Assignment -> Restate every record exactly as it is written, while omitting the pictures it holds.
►
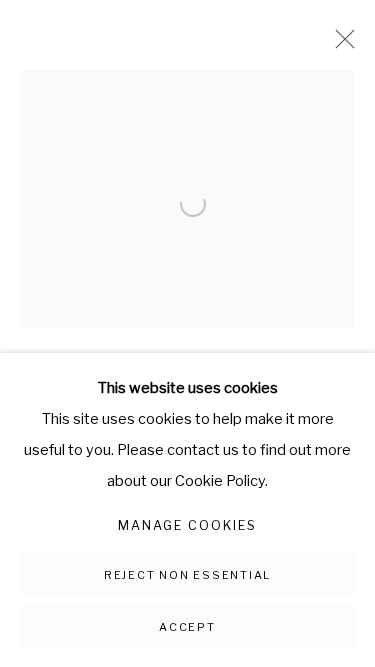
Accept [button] (187, 627)
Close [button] (340, 45)
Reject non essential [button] (187, 575)
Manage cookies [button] (187, 525)
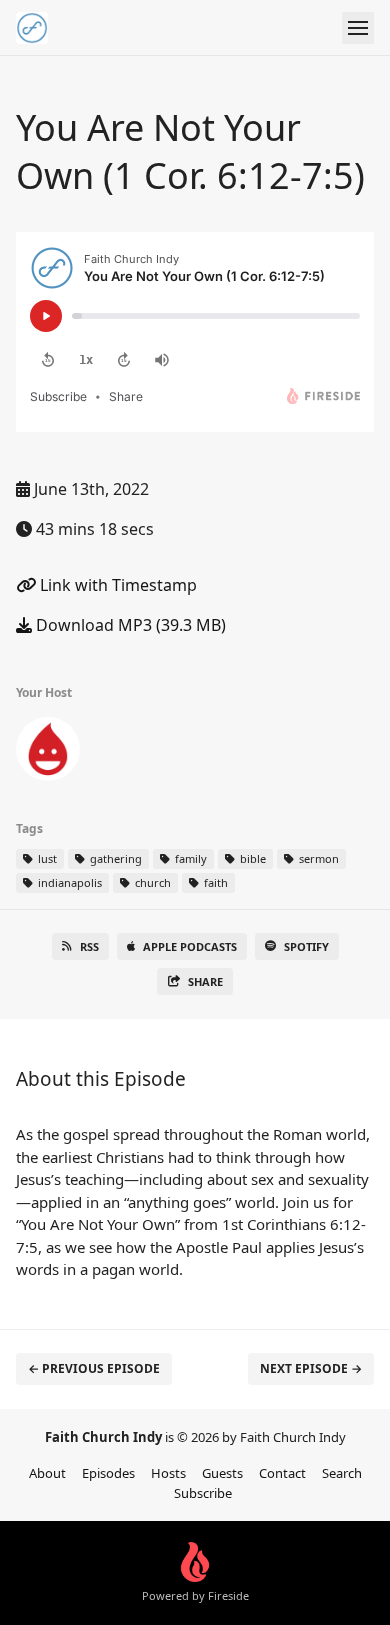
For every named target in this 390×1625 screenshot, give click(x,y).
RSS (89, 946)
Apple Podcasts (190, 946)
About (47, 1473)
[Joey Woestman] (48, 753)
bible (251, 858)
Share (205, 981)
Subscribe (203, 1493)
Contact (282, 1473)
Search (342, 1473)
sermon (317, 858)
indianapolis (68, 882)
◄
Answer box ->
Accept [button] (187, 627)
Close [button] (340, 45)
Reject non essential [button] (187, 575)
Manage cookies [button] (187, 525)
For every named target in this 390×1625 screenshot, give click(x,y).
RSS (89, 946)
Apple Podcasts (190, 946)
About (47, 1473)
[Joey Woestman] (48, 753)
bible (251, 858)
Share (205, 981)
Subscribe (203, 1493)
Contact (282, 1473)
Search (342, 1473)
sermon (317, 858)
indianapolis (68, 882)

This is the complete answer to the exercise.